▸ **What the task requires**: Print each entry below precisely as it reads.

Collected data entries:

/---

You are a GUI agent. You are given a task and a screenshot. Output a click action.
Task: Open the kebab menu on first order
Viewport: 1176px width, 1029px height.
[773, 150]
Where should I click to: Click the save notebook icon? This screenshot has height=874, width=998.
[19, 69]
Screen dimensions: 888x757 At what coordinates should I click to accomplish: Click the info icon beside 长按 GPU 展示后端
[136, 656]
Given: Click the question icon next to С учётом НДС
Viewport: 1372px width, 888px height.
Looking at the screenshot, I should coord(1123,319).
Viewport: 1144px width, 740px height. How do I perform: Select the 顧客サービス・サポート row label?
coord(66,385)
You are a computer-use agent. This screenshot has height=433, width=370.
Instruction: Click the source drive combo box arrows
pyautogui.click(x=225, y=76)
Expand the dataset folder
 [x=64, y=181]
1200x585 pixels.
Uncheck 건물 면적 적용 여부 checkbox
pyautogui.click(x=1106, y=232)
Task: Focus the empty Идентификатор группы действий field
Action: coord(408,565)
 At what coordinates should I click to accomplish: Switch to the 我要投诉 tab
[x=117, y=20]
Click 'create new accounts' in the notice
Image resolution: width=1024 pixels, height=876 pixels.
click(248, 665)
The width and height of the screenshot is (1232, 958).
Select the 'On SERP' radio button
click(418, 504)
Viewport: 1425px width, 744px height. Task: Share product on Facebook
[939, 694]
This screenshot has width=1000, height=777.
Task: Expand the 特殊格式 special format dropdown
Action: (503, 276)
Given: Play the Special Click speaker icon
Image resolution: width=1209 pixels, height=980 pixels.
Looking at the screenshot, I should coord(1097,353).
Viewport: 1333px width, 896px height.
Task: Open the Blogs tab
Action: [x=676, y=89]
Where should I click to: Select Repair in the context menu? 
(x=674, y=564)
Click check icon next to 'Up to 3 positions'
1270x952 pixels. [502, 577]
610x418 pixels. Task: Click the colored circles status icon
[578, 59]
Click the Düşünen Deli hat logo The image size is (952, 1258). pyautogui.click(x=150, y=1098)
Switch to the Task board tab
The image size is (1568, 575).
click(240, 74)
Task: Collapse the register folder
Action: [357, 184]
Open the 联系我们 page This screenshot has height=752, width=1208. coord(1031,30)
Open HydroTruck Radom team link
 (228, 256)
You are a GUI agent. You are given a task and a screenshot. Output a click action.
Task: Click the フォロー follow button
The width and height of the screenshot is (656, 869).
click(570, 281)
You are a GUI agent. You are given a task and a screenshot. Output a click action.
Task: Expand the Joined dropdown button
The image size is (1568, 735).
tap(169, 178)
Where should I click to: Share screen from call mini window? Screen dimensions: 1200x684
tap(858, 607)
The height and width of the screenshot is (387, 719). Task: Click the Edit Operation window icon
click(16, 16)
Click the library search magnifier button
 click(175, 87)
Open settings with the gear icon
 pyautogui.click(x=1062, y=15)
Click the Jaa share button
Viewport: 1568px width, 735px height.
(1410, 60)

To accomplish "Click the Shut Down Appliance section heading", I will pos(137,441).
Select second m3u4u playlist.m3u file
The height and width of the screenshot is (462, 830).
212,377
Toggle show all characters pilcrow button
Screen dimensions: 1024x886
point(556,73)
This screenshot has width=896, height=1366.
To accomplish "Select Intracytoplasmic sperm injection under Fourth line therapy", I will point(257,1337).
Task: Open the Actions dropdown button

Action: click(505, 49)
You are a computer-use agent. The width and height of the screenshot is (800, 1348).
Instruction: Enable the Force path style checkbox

\---

▸ **Result of the task**:
You are a GUI agent. You are given a task and a screenshot. Output a click action.
Task: Open the kebab menu on first order
Viewport: 1176px width, 1029px height.
[773, 150]
Where should I click to: Click the save notebook icon? This screenshot has height=874, width=998.
[19, 69]
Screen dimensions: 888x757 At what coordinates should I click to accomplish: Click the info icon beside 长按 GPU 展示后端
[136, 656]
Given: Click the question icon next to С учётом НДС
Viewport: 1372px width, 888px height.
Looking at the screenshot, I should coord(1123,319).
Viewport: 1144px width, 740px height. How do I perform: Select the 顧客サービス・サポート row label?
coord(66,385)
You are a computer-use agent. This screenshot has height=433, width=370.
Instruction: Click the source drive combo box arrows
pyautogui.click(x=225, y=76)
Expand the dataset folder
 [x=64, y=181]
1200x585 pixels.
Uncheck 건물 면적 적용 여부 checkbox
pyautogui.click(x=1106, y=232)
Task: Focus the empty Идентификатор группы действий field
Action: coord(408,565)
 At what coordinates should I click to accomplish: Switch to the 我要投诉 tab
[x=117, y=20]
Click 'create new accounts' in the notice
Image resolution: width=1024 pixels, height=876 pixels.
click(248, 665)
The width and height of the screenshot is (1232, 958).
Select the 'On SERP' radio button
click(418, 504)
Viewport: 1425px width, 744px height. Task: Share product on Facebook
[939, 694]
This screenshot has width=1000, height=777.
Task: Expand the 特殊格式 special format dropdown
Action: (503, 276)
Given: Play the Special Click speaker icon
Image resolution: width=1209 pixels, height=980 pixels.
Looking at the screenshot, I should coord(1097,353).
Viewport: 1333px width, 896px height.
Task: Open the Blogs tab
Action: [x=676, y=89]
Where should I click to: Select Repair in the context menu? 
(x=674, y=564)
Click check icon next to 'Up to 3 positions'
1270x952 pixels. [502, 577]
610x418 pixels. Task: Click the colored circles status icon
[578, 59]
Click the Düşünen Deli hat logo The image size is (952, 1258). pyautogui.click(x=150, y=1098)
Switch to the Task board tab
The image size is (1568, 575).
click(240, 74)
Task: Collapse the register folder
Action: [357, 184]
Open the 联系我们 page This screenshot has height=752, width=1208. coord(1031,30)
Open HydroTruck Radom team link
 (228, 256)
You are a GUI agent. You are given a task and a screenshot. Output a click action.
Task: Click the フォロー follow button
The width and height of the screenshot is (656, 869).
click(570, 281)
You are a GUI agent. You are given a task and a screenshot. Output a click action.
Task: Expand the Joined dropdown button
The image size is (1568, 735).
tap(169, 178)
Where should I click to: Share screen from call mini window? Screen dimensions: 1200x684
tap(858, 607)
The height and width of the screenshot is (387, 719). Task: Click the Edit Operation window icon
click(16, 16)
Click the library search magnifier button
 click(175, 87)
Open settings with the gear icon
 pyautogui.click(x=1062, y=15)
Click the Jaa share button
Viewport: 1568px width, 735px height.
(1410, 60)

To accomplish "Click the Shut Down Appliance section heading", I will pos(137,441).
Select second m3u4u playlist.m3u file
The height and width of the screenshot is (462, 830).
212,377
Toggle show all characters pilcrow button
Screen dimensions: 1024x886
point(556,73)
This screenshot has width=896, height=1366.
To accomplish "Select Intracytoplasmic sperm injection under Fourth line therapy", I will point(257,1337).
Task: Open the Actions dropdown button

Action: click(505, 49)
You are a computer-use agent. The width and height of the screenshot is (800, 1348).
Instruction: Enable the Force path style checkbox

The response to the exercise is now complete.